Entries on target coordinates
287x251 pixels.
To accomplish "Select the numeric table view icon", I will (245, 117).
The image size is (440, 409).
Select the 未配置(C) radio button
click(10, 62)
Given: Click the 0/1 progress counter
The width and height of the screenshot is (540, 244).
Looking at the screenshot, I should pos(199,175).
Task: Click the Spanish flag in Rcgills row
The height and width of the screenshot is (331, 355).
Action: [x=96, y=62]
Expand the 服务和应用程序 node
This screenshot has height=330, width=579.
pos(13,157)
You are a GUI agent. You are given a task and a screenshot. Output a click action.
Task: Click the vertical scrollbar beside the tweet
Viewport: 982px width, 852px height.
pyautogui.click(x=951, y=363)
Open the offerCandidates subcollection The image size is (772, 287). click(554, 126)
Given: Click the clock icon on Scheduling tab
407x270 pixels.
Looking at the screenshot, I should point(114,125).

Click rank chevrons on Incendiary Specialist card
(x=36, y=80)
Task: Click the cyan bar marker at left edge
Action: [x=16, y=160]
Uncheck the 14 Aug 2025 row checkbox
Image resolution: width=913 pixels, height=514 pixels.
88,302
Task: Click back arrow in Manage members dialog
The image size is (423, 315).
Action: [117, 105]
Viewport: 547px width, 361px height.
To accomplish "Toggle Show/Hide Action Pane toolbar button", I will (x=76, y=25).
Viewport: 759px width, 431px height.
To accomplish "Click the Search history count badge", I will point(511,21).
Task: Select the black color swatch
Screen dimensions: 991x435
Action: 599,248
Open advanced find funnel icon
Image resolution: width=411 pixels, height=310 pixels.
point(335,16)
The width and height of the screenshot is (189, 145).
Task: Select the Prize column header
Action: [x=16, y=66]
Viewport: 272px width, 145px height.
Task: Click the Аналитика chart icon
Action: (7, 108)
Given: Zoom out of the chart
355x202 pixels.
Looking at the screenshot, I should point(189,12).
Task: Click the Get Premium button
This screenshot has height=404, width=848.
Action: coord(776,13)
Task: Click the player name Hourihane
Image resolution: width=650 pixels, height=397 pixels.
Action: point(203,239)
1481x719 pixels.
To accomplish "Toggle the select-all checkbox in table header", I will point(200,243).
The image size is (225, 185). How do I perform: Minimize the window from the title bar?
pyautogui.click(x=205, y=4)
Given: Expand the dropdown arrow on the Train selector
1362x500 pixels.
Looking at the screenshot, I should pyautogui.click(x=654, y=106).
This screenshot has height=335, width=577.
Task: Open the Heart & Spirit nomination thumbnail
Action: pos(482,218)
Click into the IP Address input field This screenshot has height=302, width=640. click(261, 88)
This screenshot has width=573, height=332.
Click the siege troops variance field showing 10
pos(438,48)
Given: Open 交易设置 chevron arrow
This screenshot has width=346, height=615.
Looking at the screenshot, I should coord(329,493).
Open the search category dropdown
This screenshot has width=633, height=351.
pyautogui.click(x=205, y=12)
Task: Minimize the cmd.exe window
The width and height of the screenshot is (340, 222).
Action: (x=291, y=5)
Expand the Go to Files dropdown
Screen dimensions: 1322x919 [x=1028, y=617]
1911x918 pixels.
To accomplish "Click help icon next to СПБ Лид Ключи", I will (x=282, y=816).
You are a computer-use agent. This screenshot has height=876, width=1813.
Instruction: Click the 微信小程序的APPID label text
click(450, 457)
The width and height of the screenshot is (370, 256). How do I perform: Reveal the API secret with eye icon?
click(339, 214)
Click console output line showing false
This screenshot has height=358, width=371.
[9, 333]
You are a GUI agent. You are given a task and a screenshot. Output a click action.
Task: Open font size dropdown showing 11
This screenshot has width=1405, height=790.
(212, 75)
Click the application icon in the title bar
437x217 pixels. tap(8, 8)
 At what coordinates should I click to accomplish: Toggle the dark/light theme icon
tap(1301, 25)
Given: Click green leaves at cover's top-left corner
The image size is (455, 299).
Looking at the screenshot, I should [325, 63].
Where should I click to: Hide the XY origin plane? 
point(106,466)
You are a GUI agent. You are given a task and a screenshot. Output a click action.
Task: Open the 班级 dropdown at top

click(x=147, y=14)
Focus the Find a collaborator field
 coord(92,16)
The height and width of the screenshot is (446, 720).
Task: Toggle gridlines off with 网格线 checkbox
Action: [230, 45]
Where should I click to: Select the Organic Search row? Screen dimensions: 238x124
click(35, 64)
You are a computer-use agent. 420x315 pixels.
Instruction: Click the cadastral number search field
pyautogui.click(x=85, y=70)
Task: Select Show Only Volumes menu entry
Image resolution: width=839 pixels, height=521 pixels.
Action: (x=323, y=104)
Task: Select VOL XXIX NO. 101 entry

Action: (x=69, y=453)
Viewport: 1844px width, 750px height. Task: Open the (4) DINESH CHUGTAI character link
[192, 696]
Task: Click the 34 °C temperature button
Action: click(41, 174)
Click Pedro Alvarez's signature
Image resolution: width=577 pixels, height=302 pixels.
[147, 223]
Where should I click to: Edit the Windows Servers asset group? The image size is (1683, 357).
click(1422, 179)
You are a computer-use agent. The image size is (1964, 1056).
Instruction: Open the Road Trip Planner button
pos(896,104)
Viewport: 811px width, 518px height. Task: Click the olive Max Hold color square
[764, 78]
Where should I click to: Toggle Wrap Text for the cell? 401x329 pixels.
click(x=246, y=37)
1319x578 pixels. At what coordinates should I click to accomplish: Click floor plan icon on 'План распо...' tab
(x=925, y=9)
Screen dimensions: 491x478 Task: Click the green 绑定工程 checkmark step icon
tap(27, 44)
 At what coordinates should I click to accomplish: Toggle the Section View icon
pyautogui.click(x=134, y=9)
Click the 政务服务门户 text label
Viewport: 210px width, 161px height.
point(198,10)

* STATED TASK: Express every line of the listing above as a JSON list of strings, one string per line and blank lines left out.

* EXERCISE ANSWER:
[
  "287x251 pixels.",
  "To accomplish \"Select the numeric table view icon\", I will (245, 117).",
  "The image size is (440, 409).",
  "Select the 未配置(C) radio button",
  "click(10, 62)",
  "Given: Click the 0/1 progress counter",
  "The width and height of the screenshot is (540, 244).",
  "Looking at the screenshot, I should pos(199,175).",
  "Task: Click the Spanish flag in Rcgills row",
  "The height and width of the screenshot is (331, 355).",
  "Action: [x=96, y=62]",
  "Expand the 服务和应用程序 node",
  "This screenshot has height=330, width=579.",
  "pos(13,157)",
  "You are a GUI agent. You are given a task and a screenshot. Output a click action.",
  "Task: Click the vertical scrollbar beside the tweet",
  "Viewport: 982px width, 852px height.",
  "pyautogui.click(x=951, y=363)",
  "Open the offerCandidates subcollection The image size is (772, 287). click(554, 126)",
  "Given: Click the clock icon on Scheduling tab",
  "407x270 pixels.",
  "Looking at the screenshot, I should point(114,125).",
  "Click rank chevrons on Incendiary Specialist card",
  "(x=36, y=80)",
  "Task: Click the cyan bar marker at left edge",
  "Action: [x=16, y=160]",
  "Uncheck the 14 Aug 2025 row checkbox",
  "Image resolution: width=913 pixels, height=514 pixels.",
  "88,302",
  "Task: Click back arrow in Manage members dialog",
  "The image size is (423, 315).",
  "Action: [117, 105]",
  "Viewport: 547px width, 361px height.",
  "To accomplish \"Toggle Show/Hide Action Pane toolbar button\", I will (x=76, y=25).",
  "Viewport: 759px width, 431px height.",
  "To accomplish \"Click the Search history count badge\", I will point(511,21).",
  "Task: Select the black color swatch",
  "Screen dimensions: 991x435",
  "Action: 599,248",
  "Open advanced find funnel icon",
  "Image resolution: width=411 pixels, height=310 pixels.",
  "point(335,16)",
  "The width and height of the screenshot is (189, 145).",
  "Task: Select the Prize column header",
  "Action: [x=16, y=66]",
  "Viewport: 272px width, 145px height.",
  "Task: Click the Аналитика chart icon",
  "Action: (7, 108)",
  "Given: Zoom out of the chart",
  "355x202 pixels.",
  "Looking at the screenshot, I should point(189,12).",
  "Task: Click the Get Premium button",
  "This screenshot has height=404, width=848.",
  "Action: coord(776,13)",
  "Task: Click the player name Hourihane",
  "Image resolution: width=650 pixels, height=397 pixels.",
  "Action: point(203,239)",
  "1481x719 pixels.",
  "To accomplish \"Toggle the select-all checkbox in table header\", I will point(200,243).",
  "The image size is (225, 185). How do I perform: Minimize the window from the title bar?",
  "pyautogui.click(x=205, y=4)",
  "Given: Expand the dropdown arrow on the Train selector",
  "1362x500 pixels.",
  "Looking at the screenshot, I should pyautogui.click(x=654, y=106).",
  "This screenshot has height=335, width=577.",
  "Task: Open the Heart & Spirit nomination thumbnail",
  "Action: pos(482,218)",
  "Click into the IP Address input field This screenshot has height=302, width=640. click(261, 88)",
  "This screenshot has width=573, height=332.",
  "Click the siege troops variance field showing 10",
  "pos(438,48)",
  "Given: Open 交易设置 chevron arrow",
  "This screenshot has width=346, height=615.",
  "Looking at the screenshot, I should coord(329,493).",
  "Open the search category dropdown",
  "This screenshot has width=633, height=351.",
  "pyautogui.click(x=205, y=12)",
  "Task: Minimize the cmd.exe window",
  "The width and height of the screenshot is (340, 222).",
  "Action: (x=291, y=5)",
  "Expand the Go to Files dropdown",
  "Screen dimensions: 1322x919 [x=1028, y=617]",
  "1911x918 pixels.",
  "To accomplish \"Click help icon next to СПБ Лид Ключи\", I will (x=282, y=816).",
  "You are a computer-use agent. This screenshot has height=876, width=1813.",
  "Instruction: Click the 微信小程序的APPID label text",
  "click(450, 457)",
  "The width and height of the screenshot is (370, 256). How do I perform: Reveal the API secret with eye icon?",
  "click(339, 214)",
  "Click console output line showing false",
  "This screenshot has height=358, width=371.",
  "[9, 333]",
  "You are a GUI agent. You are given a task and a screenshot. Output a click action.",
  "Task: Open font size dropdown showing 11",
  "This screenshot has width=1405, height=790.",
  "(212, 75)",
  "Click the application icon in the title bar",
  "437x217 pixels. tap(8, 8)",
  " At what coordinates should I click to accomplish: Toggle the dark/light theme icon",
  "tap(1301, 25)",
  "Given: Click green leaves at cover's top-left corner",
  "The image size is (455, 299).",
  "Looking at the screenshot, I should [325, 63].",
  "Where should I click to: Hide the XY origin plane? ",
  "point(106,466)",
  "You are a GUI agent. You are given a task and a screenshot. Output a click action.",
  "Task: Open the 班级 dropdown at top",
  "click(x=147, y=14)",
  "Focus the Find a collaborator field",
  " coord(92,16)",
  "The height and width of the screenshot is (446, 720).",
  "Task: Toggle gridlines off with 网格线 checkbox",
  "Action: [230, 45]",
  "Where should I click to: Select the Organic Search row? Screen dimensions: 238x124",
  "click(35, 64)",
  "You are a computer-use agent. 420x315 pixels.",
  "Instruction: Click the cadastral number search field",
  "pyautogui.click(x=85, y=70)",
  "Task: Select Show Only Volumes menu entry",
  "Image resolution: width=839 pixels, height=521 pixels.",
  "Action: (x=323, y=104)",
  "Task: Select VOL XXIX NO. 101 entry",
  "Action: (x=69, y=453)",
  "Viewport: 1844px width, 750px height. Task: Open the (4) DINESH CHUGTAI character link",
  "[192, 696]",
  "Task: Click the 34 °C temperature button",
  "Action: click(41, 174)",
  "Click Pedro Alvarez's signature",
  "Image resolution: width=577 pixels, height=302 pixels.",
  "[147, 223]",
  "Where should I click to: Edit the Windows Servers asset group? The image size is (1683, 357).",
  "click(1422, 179)",
  "You are a computer-use agent. The image size is (1964, 1056).",
  "Instruction: Open the Road Trip Planner button",
  "pos(896,104)",
  "Viewport: 811px width, 518px height. Task: Click the olive Max Hold color square",
  "[764, 78]",
  "Where should I click to: Toggle Wrap Text for the cell? 401x329 pixels.",
  "click(x=246, y=37)",
  "1319x578 pixels. At what coordinates should I click to accomplish: Click floor plan icon on 'План распо...' tab",
  "(x=925, y=9)",
  "Screen dimensions: 491x478 Task: Click the green 绑定工程 checkmark step icon",
  "tap(27, 44)",
  " At what coordinates should I click to accomplish: Toggle the Section View icon",
  "pyautogui.click(x=134, y=9)",
  "Click the 政务服务门户 text label",
  "Viewport: 210px width, 161px height.",
  "point(198,10)"
]